▶ [Data to use]
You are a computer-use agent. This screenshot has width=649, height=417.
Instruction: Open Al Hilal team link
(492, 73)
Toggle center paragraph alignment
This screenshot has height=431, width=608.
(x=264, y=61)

▶ [Work order] Please retype all of the lines above exactly as they stand.

▶ [Task response]
You are a computer-use agent. This screenshot has width=649, height=417.
Instruction: Open Al Hilal team link
(492, 73)
Toggle center paragraph alignment
This screenshot has height=431, width=608.
(x=264, y=61)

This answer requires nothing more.